## INSTRUCTIONS
a - Rewrite the stretch of the post on title-only spam detection from "Spam: unsolicited email." through "of the email.", switching "unsolicited" to "unwanted".
b - Carry on the post on title-only spam detection from the point where it stops.

— BEGIN TEXT TO READ —

Title-Only Spam Detection Research #1

I’ve been doing a bit of work on an adjunct to Bayesian spam filtering systems.  The basic idea is to  do some follow-on analysis of email messages Bayesian systems categorize as uncertains. I implement a hashing scheme, build a corpus, then check mail Bayesian filters don’t catch against the corpus.

Preamble

Let’s get some terminology and other stuff out of the way.

Spam: unsolicited email.

Bayesian: reaching a conclusion using some uncertain elements.  The wikipedia entry explains it.

Bayesian classification systems: A strict way of describing programs like SpamBayes or SpamAssassin.

Title or title header: This is the part of the email that is displayed as the title of the email.

Body: This is the part of the email where most of the text of the email is kept.

Why I chose to work on this already-solved problem. As an email server admin, the problem isn’t ’solved.’    Bayesian systems are very good. (with some limitations) Focusing on the limitations stands the best chance of making spam filtering much better.  The notion of “standing on the shoulder of giants” applies.

— END TEXT TO READ —
— BEGIN SOURCE DATA —

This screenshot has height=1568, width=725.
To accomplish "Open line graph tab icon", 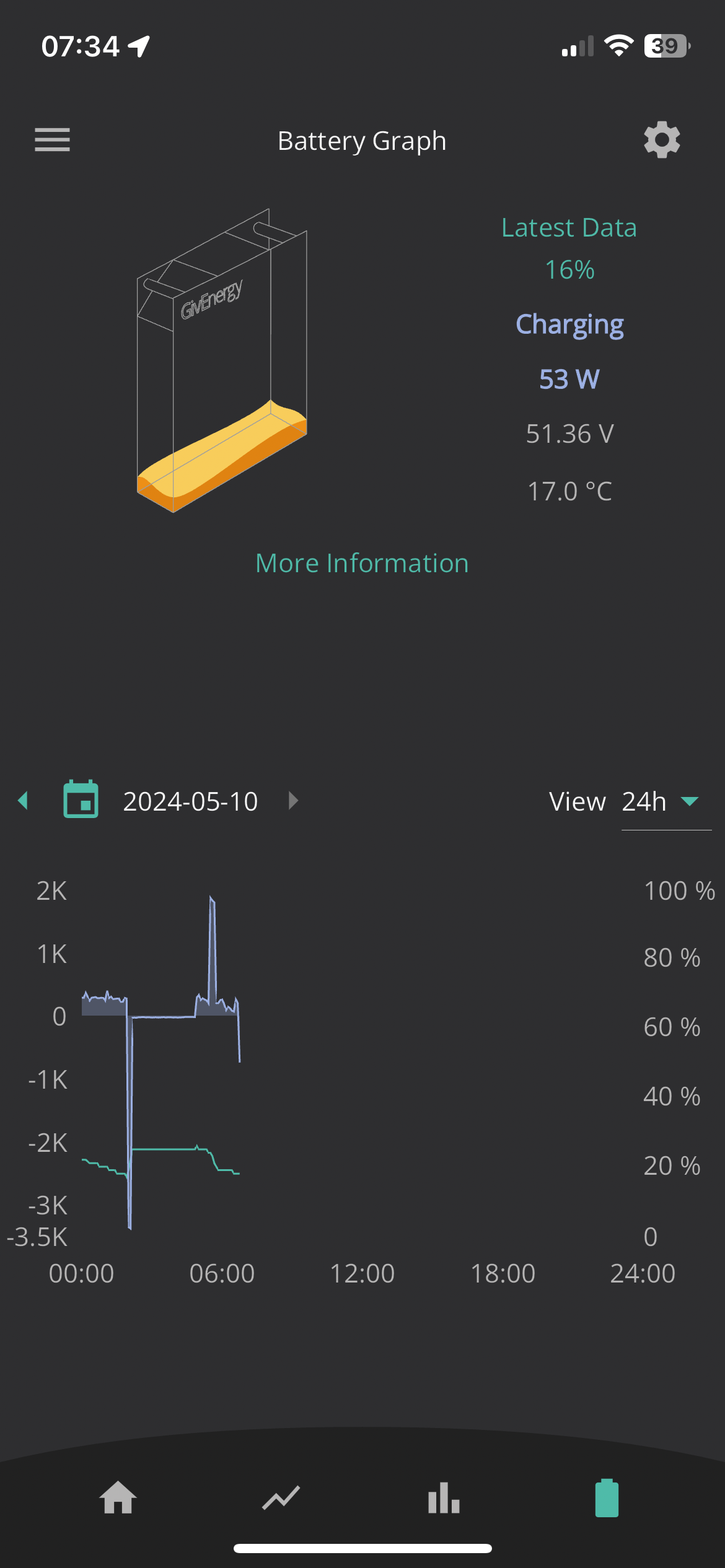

— END SOURCE DATA —

## ANSWERS FOR THE TASKS
a -
Spam: unwanted email.

Bayesian: reaching a conclusion using some uncertain elements.  The wikipedia entry explains it.

Bayesian classification systems: A strict way of describing programs like SpamBayes or SpamAssassin.

Title or title header: This is the part of the email that is displayed as the title of the email.

b -
What are you doing differently? First, I’m using only analyzing the title of the email.  Introducing body analysis is recreating the work of Bayesian filters.  Second, I’m using a less well known algorithm and  applying it to the spam problem.  Lastly, titles with variations on words can be reliably detected. ‘V1agra’ and ‘Viagr@’ and ‘Viagra’ are detected as similar.  The resulting corpus isn’t particularly large.

Reductionist dismisal of the work:

  • This is a naive method, and therefore it’s non-special.  I’d argue it’s a moot point. It’s less than 100% naive for a couple of reasons, all of which can easily be shouted down by someone with a higher socio-economic rank and sufficient buzz-word use.
  • I’m unqualified.   My socio-economic standing does not exceed the title researcher, programmer or scholar.  Nor is the effort mathematically spectacular.   Another person with sufficient socio-economic standing will probably implement it and garner far more attention.
  • This article isn’t sufficiently filled with cryptic vocabulary, therefore the process isn’t special. It’s unfortunate that vocabulary is used to establish social rank and therefore exclude. I chose to minimize the buzz-wordiness. The next person pursuing this method won’t advance the concepts and use far more cryptic language. They will however ill garner more attention using specialized vocabulary.

The Proposal: Detect Spam Analyzing the Email Title

Why choose to analyze only the title?

  1. Bayesian systems already analyze the email body.
  2. Bayesian systems tend to fail to detect spam with brief titles and similarly brief bodies.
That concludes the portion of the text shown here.